● Provided entries:

◇ ◇ ◇ ◇ ◇

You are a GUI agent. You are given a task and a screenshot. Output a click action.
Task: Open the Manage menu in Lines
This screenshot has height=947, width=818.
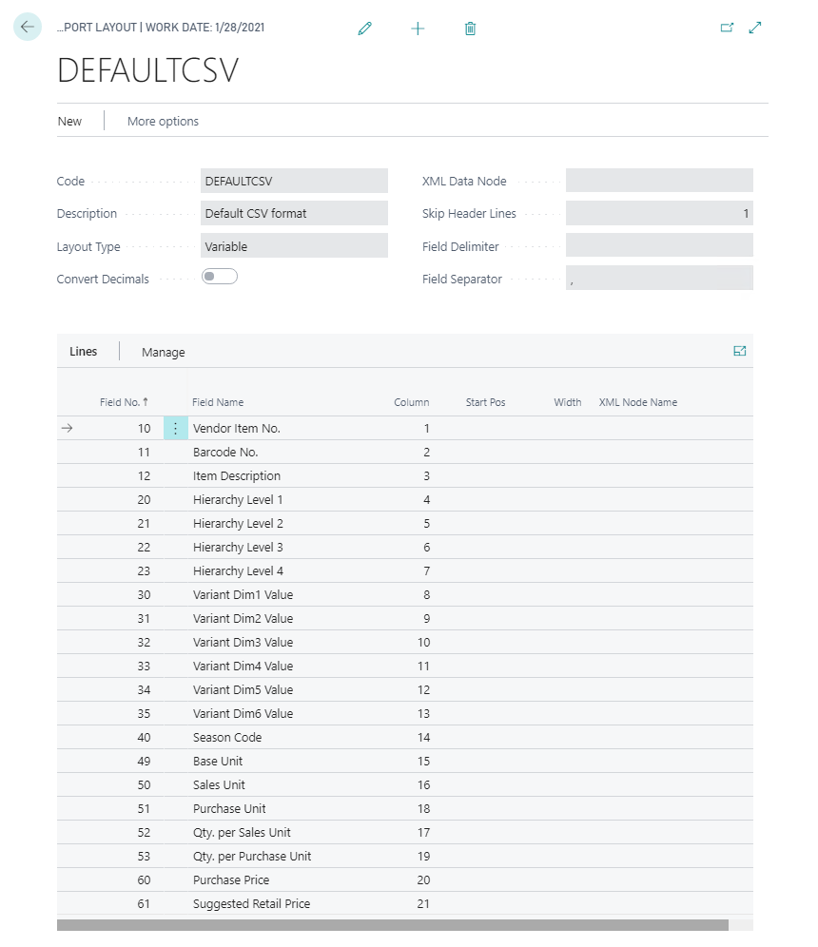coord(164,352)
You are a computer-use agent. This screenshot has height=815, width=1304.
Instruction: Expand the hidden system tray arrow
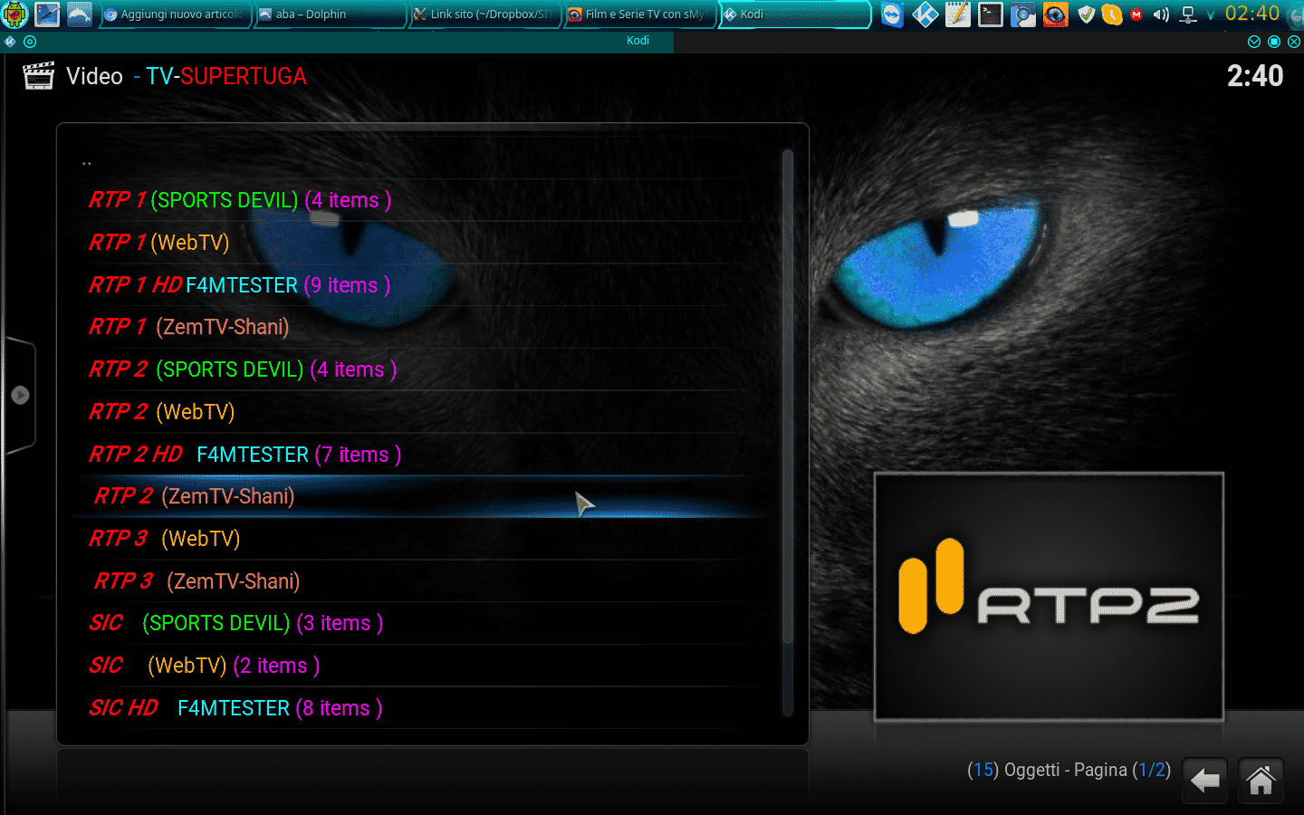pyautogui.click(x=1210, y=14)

◇ ◇ ◇ ◇ ◇

● Exercise objective: Write out word for word every line from the line with "This screenshot has height=947, width=818." through the final line of the records, both included, skipping the pictures.

● Answer area:
This screenshot has height=947, width=818.
coord(164,352)
You are a computer-use agent. This screenshot has height=815, width=1304.
Instruction: Expand the hidden system tray arrow
pyautogui.click(x=1210, y=14)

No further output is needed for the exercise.